Su voz… Sus palabras… Un niño de seis años que aprendía todos los días a ser un poco más fuerte solo por el único corazón que le quedaba.
No podía dejar que algo así pasara desapercibido. En el estetoscopio su corazón hacía un eco débil, fatigado. Tampoco quería que Milo me odiara por borrar la sonrisa del rostro de su padre con agobio, no quería agobiarlo a él.
Lo pensé mil veces en menos de un segundo y corrí a buscar al doctor Locke.
—¿No decirle a su padre? ¿Anna, usted está jugando? —Respondió ante la idea—. Es su padre. Tiene que saberlo.
—Al menos no delante del niño. Es importante para él, Dr. Locke.
—¿Qué estupideces dice?
—Por favor —Supliqué—. Es importante de verdad.
—Señorita… —Los ojos del Señor Hudson cayeron sobre mi gafete.
Llevaba repitiéndole mi nombre casi dos semanas y aún no se lo aprendía. No lo culpaba, para muchos yo era un dolor de cabeza y a decir verdad, a ese hombre yo no le había agradado desde un principio. Pero ya va, un nombre de cuatro letras no era muy difícil de recordar.
—Si desea, solo dígame residente. Al fin y al cabo eso soy y quizá sea más fácil recordarlo así.
—Anna. Lo siento, Anna. Soy malo recordando nombres… Anna. Y con todo este lío, pues, Anna, seguramente lo olvide. Anna —respondió bromeando y poniéndole énfasis a mi nombre cada que lo decía—. Sabe, usted es la única que ha considerado tener calidez con nosotros hasta ahora. No quiero decir que el resto del personal nos trate mal, pero…
—Entiendo por lo que está pasando. Yo… A veces solo quisiera limitarme a hacer mi trabajo, pero… Veo en su hijo una parte de mí.
—Sé de todas formas que le estamos trayendo problemas. ¿No?
—Me los busco sola, señor —reí.
—Quizá pronto deje de tener problemas.
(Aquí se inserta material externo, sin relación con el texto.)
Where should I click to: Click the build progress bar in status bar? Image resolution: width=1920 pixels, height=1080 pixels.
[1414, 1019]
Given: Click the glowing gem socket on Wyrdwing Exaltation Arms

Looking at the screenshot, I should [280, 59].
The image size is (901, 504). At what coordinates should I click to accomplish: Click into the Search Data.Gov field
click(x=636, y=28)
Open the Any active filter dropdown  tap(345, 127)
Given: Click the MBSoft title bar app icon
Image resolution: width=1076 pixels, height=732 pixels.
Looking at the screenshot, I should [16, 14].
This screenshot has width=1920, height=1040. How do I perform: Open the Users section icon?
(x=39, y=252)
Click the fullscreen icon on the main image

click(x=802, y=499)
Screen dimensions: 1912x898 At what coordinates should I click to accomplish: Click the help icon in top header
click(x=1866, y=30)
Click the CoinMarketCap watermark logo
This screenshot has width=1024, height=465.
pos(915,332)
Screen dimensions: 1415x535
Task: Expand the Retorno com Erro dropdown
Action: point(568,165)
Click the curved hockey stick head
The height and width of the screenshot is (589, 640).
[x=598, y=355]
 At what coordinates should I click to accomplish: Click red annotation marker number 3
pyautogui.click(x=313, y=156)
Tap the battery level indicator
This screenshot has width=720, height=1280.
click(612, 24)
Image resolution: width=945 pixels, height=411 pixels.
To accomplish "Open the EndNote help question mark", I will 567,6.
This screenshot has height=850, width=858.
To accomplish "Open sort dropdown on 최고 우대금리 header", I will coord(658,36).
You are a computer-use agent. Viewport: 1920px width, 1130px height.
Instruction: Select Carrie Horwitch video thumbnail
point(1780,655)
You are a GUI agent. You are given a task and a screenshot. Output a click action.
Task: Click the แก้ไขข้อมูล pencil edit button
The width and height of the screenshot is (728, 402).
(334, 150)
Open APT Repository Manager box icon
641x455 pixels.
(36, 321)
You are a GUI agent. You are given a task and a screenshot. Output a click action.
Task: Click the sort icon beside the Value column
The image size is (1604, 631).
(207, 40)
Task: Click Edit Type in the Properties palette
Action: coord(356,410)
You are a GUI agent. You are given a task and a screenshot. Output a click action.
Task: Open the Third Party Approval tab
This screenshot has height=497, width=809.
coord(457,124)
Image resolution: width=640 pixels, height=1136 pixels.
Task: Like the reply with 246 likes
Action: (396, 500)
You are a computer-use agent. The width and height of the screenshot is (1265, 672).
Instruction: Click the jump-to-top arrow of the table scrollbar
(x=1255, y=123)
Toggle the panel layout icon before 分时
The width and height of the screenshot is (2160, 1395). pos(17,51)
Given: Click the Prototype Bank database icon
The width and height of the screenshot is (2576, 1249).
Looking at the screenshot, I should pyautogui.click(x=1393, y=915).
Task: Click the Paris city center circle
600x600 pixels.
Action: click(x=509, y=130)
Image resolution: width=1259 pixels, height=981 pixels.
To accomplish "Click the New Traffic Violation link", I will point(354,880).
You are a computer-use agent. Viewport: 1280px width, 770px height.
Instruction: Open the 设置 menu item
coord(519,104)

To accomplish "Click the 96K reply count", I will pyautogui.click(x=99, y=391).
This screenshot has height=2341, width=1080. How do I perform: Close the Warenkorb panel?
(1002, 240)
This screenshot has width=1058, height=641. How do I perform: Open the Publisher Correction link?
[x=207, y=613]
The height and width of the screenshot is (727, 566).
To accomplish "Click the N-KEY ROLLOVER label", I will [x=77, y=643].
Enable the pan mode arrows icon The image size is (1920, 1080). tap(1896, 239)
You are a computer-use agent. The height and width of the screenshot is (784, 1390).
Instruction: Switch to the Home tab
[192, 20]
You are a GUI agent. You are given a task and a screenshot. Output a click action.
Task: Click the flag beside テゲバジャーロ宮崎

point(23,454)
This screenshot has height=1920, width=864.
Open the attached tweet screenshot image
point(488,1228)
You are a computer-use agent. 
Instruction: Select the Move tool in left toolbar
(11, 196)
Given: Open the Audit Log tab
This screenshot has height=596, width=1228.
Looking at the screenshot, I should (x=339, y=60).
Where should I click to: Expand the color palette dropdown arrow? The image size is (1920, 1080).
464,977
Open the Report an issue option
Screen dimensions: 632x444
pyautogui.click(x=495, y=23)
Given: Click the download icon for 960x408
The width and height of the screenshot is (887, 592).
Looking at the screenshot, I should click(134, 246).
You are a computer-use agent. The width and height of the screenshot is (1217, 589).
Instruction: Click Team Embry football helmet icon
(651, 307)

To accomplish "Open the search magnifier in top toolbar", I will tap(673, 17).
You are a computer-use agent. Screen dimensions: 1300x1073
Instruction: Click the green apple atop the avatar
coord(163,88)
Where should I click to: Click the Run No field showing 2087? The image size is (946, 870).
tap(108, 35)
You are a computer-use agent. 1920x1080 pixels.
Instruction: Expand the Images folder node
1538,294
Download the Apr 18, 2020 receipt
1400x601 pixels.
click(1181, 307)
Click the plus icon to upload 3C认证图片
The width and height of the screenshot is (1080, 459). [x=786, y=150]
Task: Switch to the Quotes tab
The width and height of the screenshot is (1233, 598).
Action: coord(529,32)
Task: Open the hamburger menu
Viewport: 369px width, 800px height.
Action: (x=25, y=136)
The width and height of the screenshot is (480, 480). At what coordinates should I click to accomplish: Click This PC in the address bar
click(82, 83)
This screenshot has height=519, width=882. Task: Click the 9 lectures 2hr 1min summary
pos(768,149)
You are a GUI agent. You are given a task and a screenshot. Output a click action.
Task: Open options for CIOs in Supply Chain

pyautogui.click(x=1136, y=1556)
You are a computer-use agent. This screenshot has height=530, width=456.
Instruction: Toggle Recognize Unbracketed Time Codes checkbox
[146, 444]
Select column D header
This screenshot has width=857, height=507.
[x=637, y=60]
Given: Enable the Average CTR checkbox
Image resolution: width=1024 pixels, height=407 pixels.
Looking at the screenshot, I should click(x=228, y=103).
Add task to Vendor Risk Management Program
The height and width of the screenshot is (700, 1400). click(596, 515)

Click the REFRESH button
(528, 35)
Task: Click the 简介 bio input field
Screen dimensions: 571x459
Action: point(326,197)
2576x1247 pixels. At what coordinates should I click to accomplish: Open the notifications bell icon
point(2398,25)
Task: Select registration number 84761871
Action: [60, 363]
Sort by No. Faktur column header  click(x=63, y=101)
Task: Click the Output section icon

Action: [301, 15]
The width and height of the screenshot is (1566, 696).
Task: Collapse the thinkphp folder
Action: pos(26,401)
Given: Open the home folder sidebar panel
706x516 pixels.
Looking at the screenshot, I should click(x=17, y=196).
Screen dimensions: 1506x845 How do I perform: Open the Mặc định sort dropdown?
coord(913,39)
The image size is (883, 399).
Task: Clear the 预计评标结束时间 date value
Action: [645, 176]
De todas formas usted sabe que Milo…
Que Milo no va a vivir por mucho tiempo, quiso decir. Pero el silencio se apoderó de él antes de condenar el destino de su hijo con prontitud. Y sí, yo sabía que Milo no iba a vivir por mucho, pero así pasara ochenta y cuatro años teniendo problemas, los ayudaría. En aquél escaso tiempo que habíamos pasado juntos, el niño me había dado las mejores lecciones de vida y de a poco curaba un sinfín de heridas.